However wealthy Quebec, Catalonia, and Scotland have become—however much they have been granted power and privilege in the present, as though in compensation for their defeat in the past --they continue to suffer from an inferiority complex.  Hence the superiority—the upper hand---they imagine they will gain by overturning history—achieving independence, going their own way, no longer answerable to the greater authority of the nation to which they belong, no longer dependent on its largesse to survive.  The separatist movements in Quebec, Catalonia, and Scotland are part of an ongoing, global movement for autonomy and decolonization, self-determination and freedom—a climactic rebellion against the conquerors that absorbed, dehumanized, exploited, trivialized them for its own ends.  (Even Texas has threatened to secede from the “oppressive” United States, as though there was no advantage in being part of it and that it had taken advantage of Texas.)  

Quebec, Fresco (Detail). 9 x 10 foot oil canvas, 2017.

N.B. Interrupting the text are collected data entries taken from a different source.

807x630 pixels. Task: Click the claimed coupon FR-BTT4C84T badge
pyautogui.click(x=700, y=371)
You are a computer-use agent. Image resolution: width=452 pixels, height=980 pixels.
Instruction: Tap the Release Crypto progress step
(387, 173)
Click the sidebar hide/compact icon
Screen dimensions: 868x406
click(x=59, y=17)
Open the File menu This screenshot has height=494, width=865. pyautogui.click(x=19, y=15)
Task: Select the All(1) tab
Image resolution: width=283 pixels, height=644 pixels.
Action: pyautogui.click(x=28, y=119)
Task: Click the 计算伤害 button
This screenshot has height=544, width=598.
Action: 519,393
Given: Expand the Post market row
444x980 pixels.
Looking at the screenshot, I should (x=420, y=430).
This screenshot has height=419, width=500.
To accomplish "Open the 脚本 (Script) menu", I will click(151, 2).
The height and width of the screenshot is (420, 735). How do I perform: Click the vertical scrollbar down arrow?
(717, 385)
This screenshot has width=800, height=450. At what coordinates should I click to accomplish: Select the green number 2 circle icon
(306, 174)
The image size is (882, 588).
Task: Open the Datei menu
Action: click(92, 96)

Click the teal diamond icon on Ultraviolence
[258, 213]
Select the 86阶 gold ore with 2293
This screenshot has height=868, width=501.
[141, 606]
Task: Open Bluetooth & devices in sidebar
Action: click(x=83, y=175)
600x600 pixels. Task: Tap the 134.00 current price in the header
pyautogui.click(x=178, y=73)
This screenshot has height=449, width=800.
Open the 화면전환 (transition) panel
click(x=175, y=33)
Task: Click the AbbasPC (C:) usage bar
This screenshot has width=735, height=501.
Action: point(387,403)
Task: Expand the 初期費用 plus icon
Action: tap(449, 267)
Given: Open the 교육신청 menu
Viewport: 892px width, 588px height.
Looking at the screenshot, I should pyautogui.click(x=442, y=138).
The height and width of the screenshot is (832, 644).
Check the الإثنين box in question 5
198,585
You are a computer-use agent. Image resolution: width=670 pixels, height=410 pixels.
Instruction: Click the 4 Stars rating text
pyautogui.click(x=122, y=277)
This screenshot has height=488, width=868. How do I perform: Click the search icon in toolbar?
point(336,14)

There is a kind of wishful thinking behind Quebec’s separatist movement.  To gain independence from Canada is to magically recover an imagined spiritual purity, authenticity, and originality, symbolized by the “pure,” “authentic” language the Quebecois “originally” spoke—the language of their “origin,” the French language “native” to them, the language of their land when it was a homeland.  Speaking their own language, they own themselves.  To speak French instead of English—or Catalan instead of Spanish, Scottish instead of English—is to transcend the condition of one’s alienation and inferiority, to no longer be a second class citizen but a first class person.  Mothered by their mother language, they can once again become children in paradise—the natural paradise that is Quebec.  “Quebec has one of the world’s largest reserves of water, occupying 12% of its surface,” and is “rich in forestry”—the elemental resources of paradise on earth.  Liberated from Canada, Quebec can return, at least in its dreams, to its glorious state of pre-conquest being.  

The figures on the lower level of Miller’s painting signify major incidents of violent conflict in Quebec’s history—above all, in the center and shrouded in black, Pierre Laporte, a provincial minister and Vice-Premier, strangled with his own rosary beads a few days after being kidnapped in 1970, along with James Cross, the British trade commissioner to Canada, by the Front de libération du Québec (FLQ), a paramilitary group founded in 1963.  This so-called October Crisis precipitated a national crisis.  “In their published Manifesto, the militants state:  ‘In the coming year Bourassa will have to face reality; 100,000 revolutionary workers, armed and organized.’  At the request of Premier Robert Bourassa, Prime Minister Pierre Trudeau invoked the War Measures Act.”  There is a certain parallel between the FLQ, in effect a terrorist group, and the West German Red Army Faction, a far-left militant group responsible for 34 deaths in the 1970s, and the Italian Red Brigade, responsible for the kidnapping and murder of Christian Democrat Prime Minister Aldo Moro in 1978.  However different the ideologies and purpose of the FLQ and the West German and Italian groups—and it is not clear that they were so different, for the FLQ was implicitly leftist, as its description of itself as a workers’ revolution suggests—there is a remarkable parallel between them, all the more so because they arose in the wake of the 1968 revolts against authority, claiming to speak the people’s truth to established power.  Whatever the particular history of Quebec, it partook in the anti-establishment terrorism that was a trendy sign of the troubled times.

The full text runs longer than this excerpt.